— BEGIN TEXT EXTRACT —

Jacques Stotzem (born 1959 in Verviers, Belgium) is an acoustic fingerstyle guitar player. He has recorded 3 vinyl albums and 17 CDs, and collaborated with numerous musical projects and other artists.

After having seen, at the age of 16, the American guitar player Stefan Grossman on TV, he taught himself to play the guitar and became a professional musician at the age of 19. He first played in bands and as an accompanist before starting a solo career.

Jacques Stotzem has developed a personal and harmonically refined style, drawing from many different sources such as blues, jazz, rock and folk. He plays with fingerpicks on the thumb and two fingers of the right hand, using the guitar to produce unusual percussive sounds and harmonic effects.

Jacques Stotzem has become a regular guest at the most important European and American festivals and tours around the world, including countries like Japan, China and Taiwan.

In 2003, the Northern Irish company Avalon Guitars introduced a "Jacques Stotzem Signature model" guitar. Since 2006, the C. F. Martin & Company has produced an "OMC Jacques Stotzem Custom Edition".

Jacques Stotzem is also co-founder (with Francis Geron) of the Verviers Guitar Festival.

— END TEXT EXTRACT —

> **PROBLEMS AND TASKS**:
(1) Please list the musical genres that the passage about Jacques Stotzem names as sources of his style.
(2) Write a continuation of the passage about Jacques Stotzem, starting after its final sentence.

— BEGIN ENTRIES SUPPLIED —

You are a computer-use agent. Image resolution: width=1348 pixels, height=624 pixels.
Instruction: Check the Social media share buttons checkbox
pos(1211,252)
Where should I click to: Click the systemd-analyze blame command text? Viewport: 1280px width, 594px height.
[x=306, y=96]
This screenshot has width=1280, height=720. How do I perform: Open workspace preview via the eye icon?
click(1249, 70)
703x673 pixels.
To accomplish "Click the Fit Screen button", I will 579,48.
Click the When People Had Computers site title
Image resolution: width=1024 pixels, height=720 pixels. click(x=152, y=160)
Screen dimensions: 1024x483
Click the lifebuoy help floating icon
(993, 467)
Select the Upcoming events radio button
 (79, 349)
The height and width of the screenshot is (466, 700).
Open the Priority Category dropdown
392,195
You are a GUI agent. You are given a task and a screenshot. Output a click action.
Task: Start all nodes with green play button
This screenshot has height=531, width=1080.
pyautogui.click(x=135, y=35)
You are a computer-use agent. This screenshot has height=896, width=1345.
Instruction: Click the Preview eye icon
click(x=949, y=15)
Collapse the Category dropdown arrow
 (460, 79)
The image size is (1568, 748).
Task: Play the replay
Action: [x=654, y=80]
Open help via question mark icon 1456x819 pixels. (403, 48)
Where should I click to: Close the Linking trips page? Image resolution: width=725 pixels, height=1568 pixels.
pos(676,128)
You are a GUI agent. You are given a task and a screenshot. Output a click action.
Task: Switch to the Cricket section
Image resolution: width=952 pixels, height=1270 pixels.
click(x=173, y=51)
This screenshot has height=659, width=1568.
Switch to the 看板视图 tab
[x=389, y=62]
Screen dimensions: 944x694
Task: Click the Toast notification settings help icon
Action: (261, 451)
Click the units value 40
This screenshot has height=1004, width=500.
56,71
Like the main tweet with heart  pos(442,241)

— END ENTRIES SUPPLIED —

> **TASK-BY-TASK OUTPUTS**:
(1) Blues, jazz, rock, folk

(2)
Discography 
CDs
 2021 - Handmade
 2019 - Places we have been
 2017 - The Way To Go
 2016 - 25 Acoustic Music Years
 2015 - To Rory - acoustic tribute to Rory Gallagher
 2013 - Catch the spirit II
 2011 - Lonely Road
 2008 - Catch the spirit
 2007 - Simple pleasure
 2006 - Colours of Turner - duos with Andre Klenes (double bass)
 2004 - In Concert (Live)
 2002 - Sur Vesdre
 1999 - Connections - with Jacques Pirotton (guitar) and Thierry Crommen (harmonica)
 1997 - Fingerprint - with Thierry Crommen (saxophone)
 1996 - Different Ways - duos with Thierry Crommen (harmonica)
 1995 - Two Bridges - with Thierry Crommen (harmonica)
 1993 - Straight On 
 1991 - Clear Night

Vinyl albums
 1988 - Words from the heart
 1985 - Training
 1982 - Last thought before sleeping

DVDs
 2004 - Jacques Stotzem in Taiwan

Miscellaneous contributions
 2006 - Sophie Galet - Cyclus
 2005 - Miam Monster Miam - Soleil Noir
 2003 - Miam Monster Miam - Forgotten Ladies
 1997 - Marcel Dadi - Hommage
 1994 - CD Paysages Acoustiques - "10e édition des Stages Internationaux de Musique".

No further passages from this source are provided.